Nous sommes passées plusieurs fois en attendant une remarque de l’une d’elles. Ce qui n’a pas manqué de se faire rapidement.
Nous approchant de ces dames, d’un commun accord, nous répandîmes la totalité de ces bêtes…Hurlements, cris suraigus réaction de peur et refuge de ces dames un peu partout, mais surtout pour l’une d’elle sur le bureau le plus proche. Elle hurlait tout en empoignant sa jupe et en la remontant. Pourquoi une telle réaction? Allez savoir… Il faut dire qu’a l’époque les collants n’existaient pas.. Alors…
Après récupération des bestiaux, ces dames nous ont fait la gueule pendant plusieurs semaines. Mais l’histoire ne s’arrête pas là. Le jour même, le responsable du site, mister Bennett E. (DSO), J’ai été convoqué en son bureau, pourquoi moi? Tournant le dos aux secrétaires, abordant un sourire complice, il me dit en confidence: je suis obligé de vous engueuler (j‘avais demandé une traduction à un collègue homme)…Gardant toujours le sourire et élevant la voix, il me passa un savon mémorable, puis toujours en confidence, il me dit: J’aurais bien aimé être là . C’était la porte ouverte vers d’autres bêtises


de Mr.Christian KACZMAREK:
Il y a des gens surprenants...
C'était en début d'après-midi, je me rendais au camp, pour???... A la sortie du dépot, (je venais de passer le pont qui emjambait la voie férrèe), là, à mi-chemin de l'entrèe, dans le fossé qui bordait le camp, à hauteur de la chapelle, une voiture renversèe dans le fossé.
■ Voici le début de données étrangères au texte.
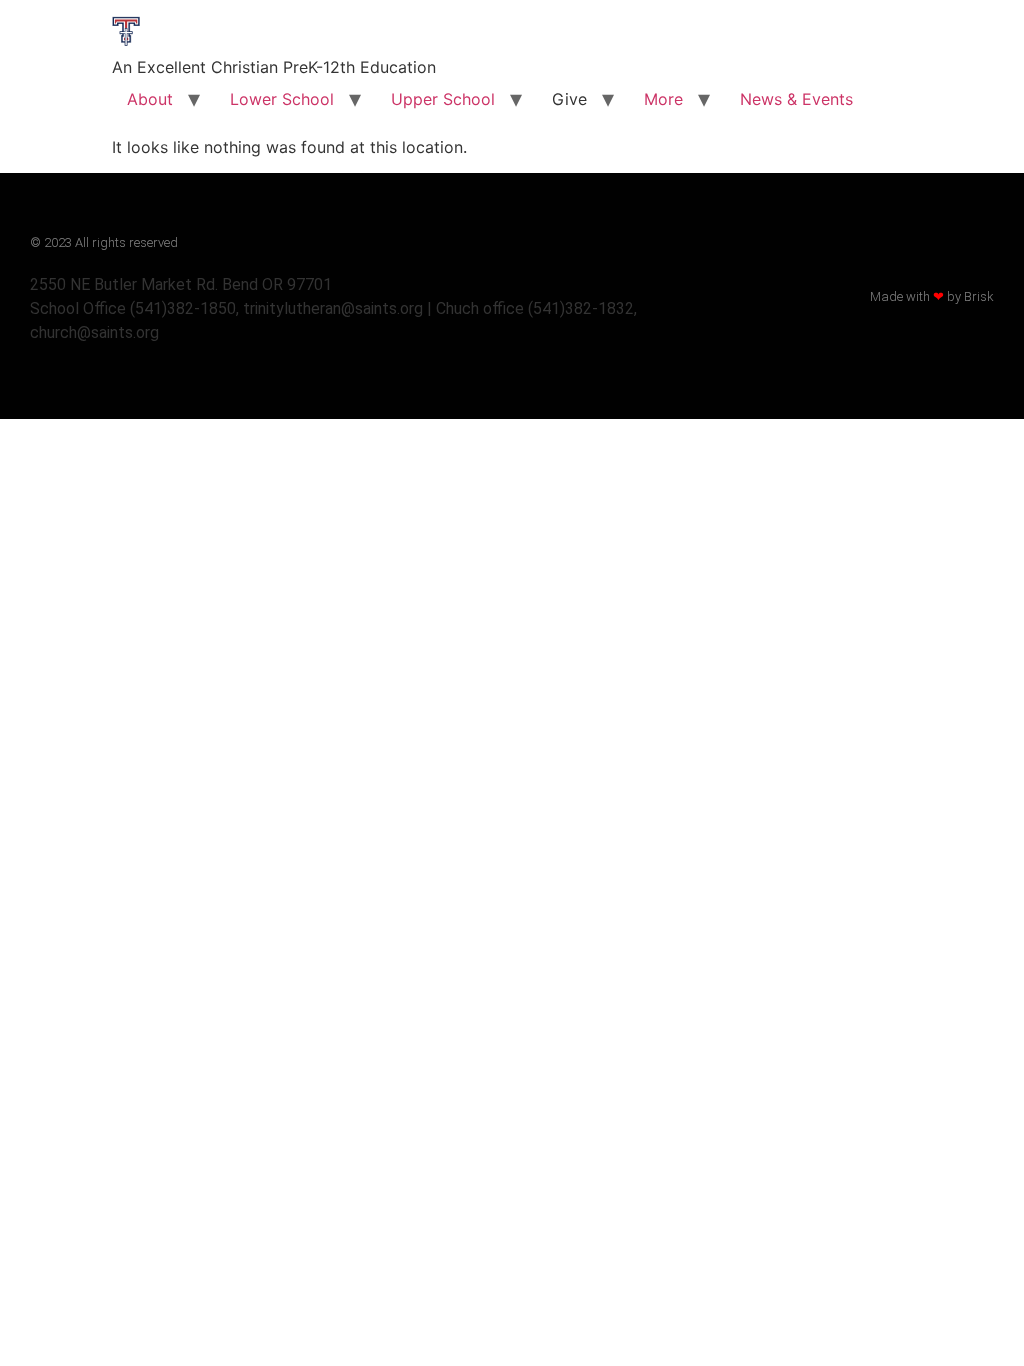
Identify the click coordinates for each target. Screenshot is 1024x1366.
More (663, 99)
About (150, 99)
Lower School (282, 99)
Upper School (443, 99)
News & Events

Un accident, c'était évident! Sur et à coté de cette voiture, deux soldats américains.Le chauffeur du véhicule qui me conduisait au camp, s'arrèta, prêt, tout comme moi à venir secourir ces gens... Eh bien non, ces deux bougres avaient retourné la cox tel un gros insecte, pour réparer le pot d'échappement. Du jamais vu! Il fallait être dingue pour procéder ainsi.Les américains ne faisaient que commencer à me surprendre.
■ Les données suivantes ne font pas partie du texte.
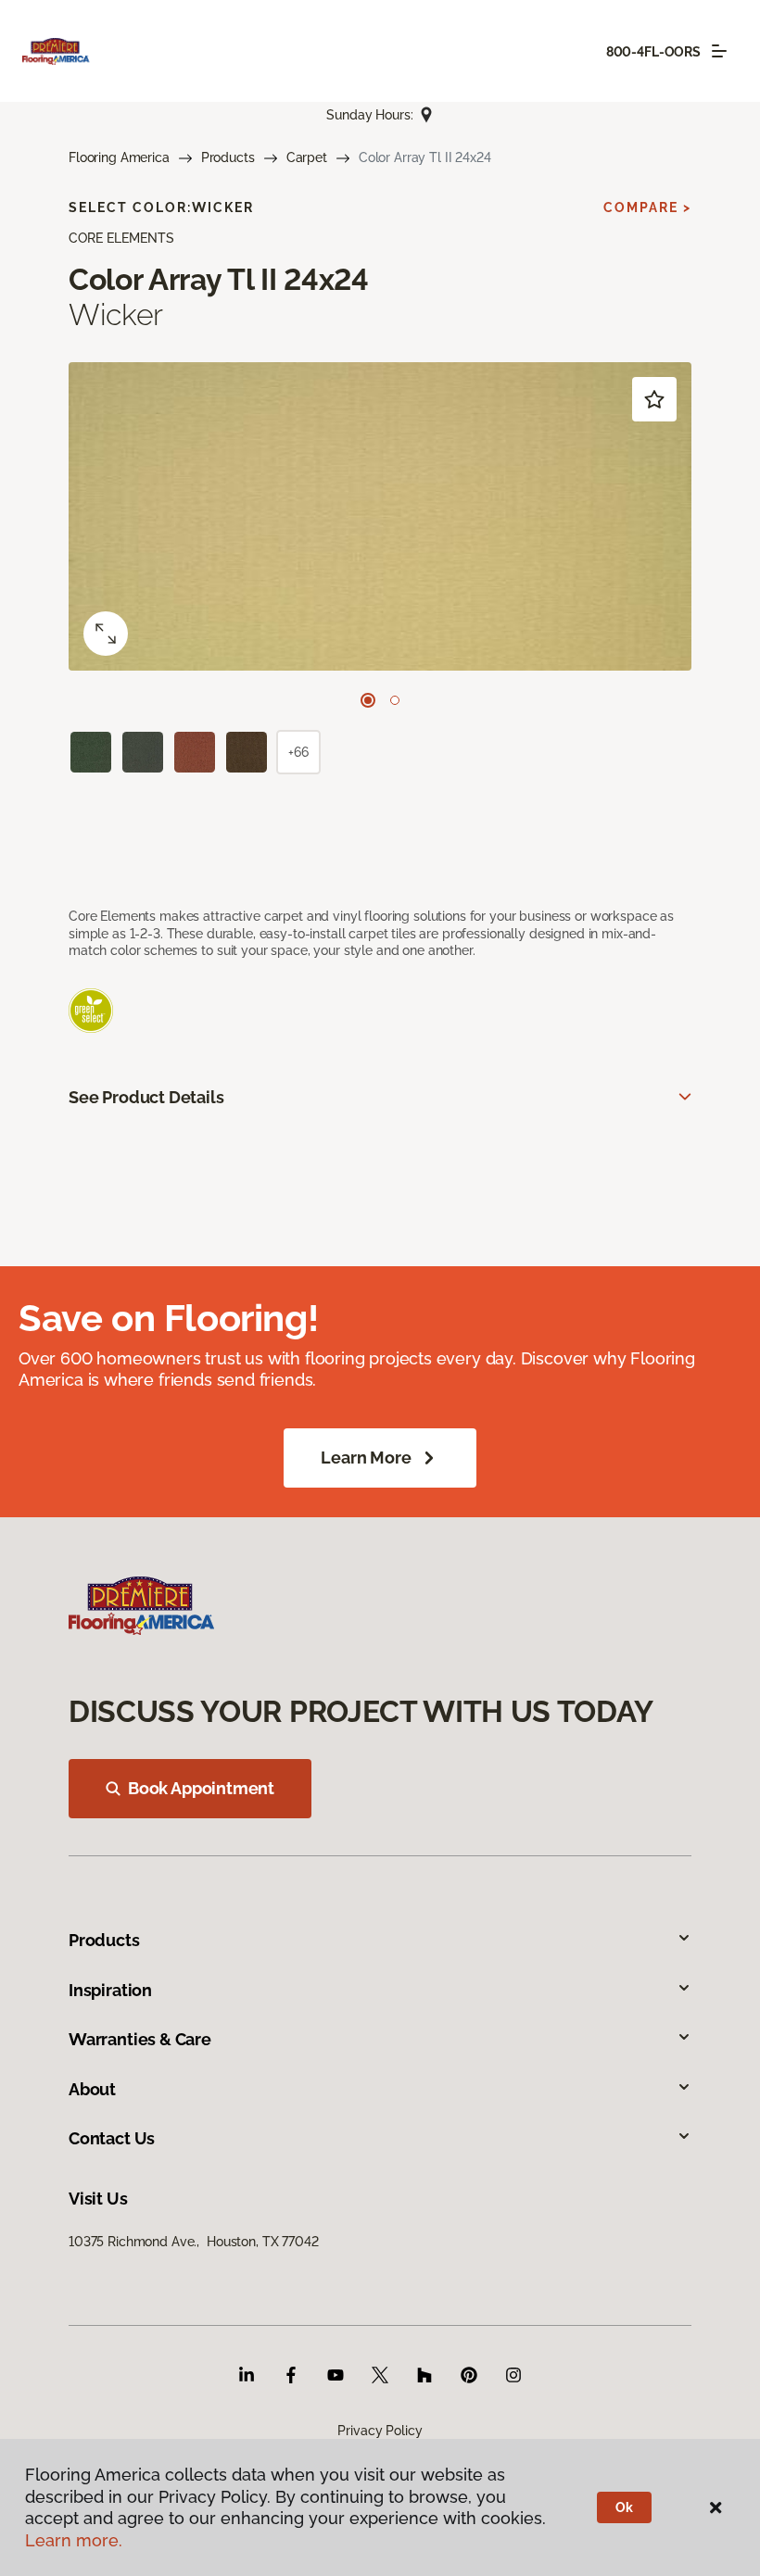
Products (228, 157)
de Mr.Christian KACZMAREK:
C'était en une fin de matinèe si mes souvenirs sont exacts... Qui parmi le personnel civil à annoncé cette nouvelle? Peu importe, en premier nous avons cru à une mauvaise blague, on ne fait pas de blague de cette sorte. Il a bien fallu se rendre à l'évidence, J.F.Kennedy avait été assassiné! Comment? Par qui et où? Non, personne ne pouvait imaginer que cela puisse arriver. pourtant... Nous sommes restés sans voix, abattus, il en était de même pour les GIs. Les dames qui, sans vouloir l'avouer étaient presque toutes amoureuses de lui, pleuraient, Nous on faisait semblant d'être des hommes, je veux dire de ne pas pleurer. Est-ce le jour même ou le lendemain que quelqu'un apporta une feuille de papier sortant en ligne directe d'un téléscripteur. Sur cette feuille étaient imprimés à l'aide d'une foultitude de minuscules lettres ou numéros, le portrait de J.F. Kennedy. Je pense que l'on ne peut pas imaginer cette immense tristesse, cette incrédulité et cette révolte que nous avions en nous, ce n'était pas juste! Non, pas juste et tellement triste.Quand nous avons eu d'autres reseignements par le biais de la presse, de la télévision, beaucoup pensaient à sa femme et aussi à ses enfants, à TFAD, nous étions encore plus touchés et pour cause.



23 Nov. 1964: le Lieutenant-Colonel Martin A. SHADDAY, Commandant du camp, MMrs. D'OLONNE et DONNAIS, représentant les employés Français, déposent une gerbe sur le monument du Président KENNEDY, en commémoration de son assassinat.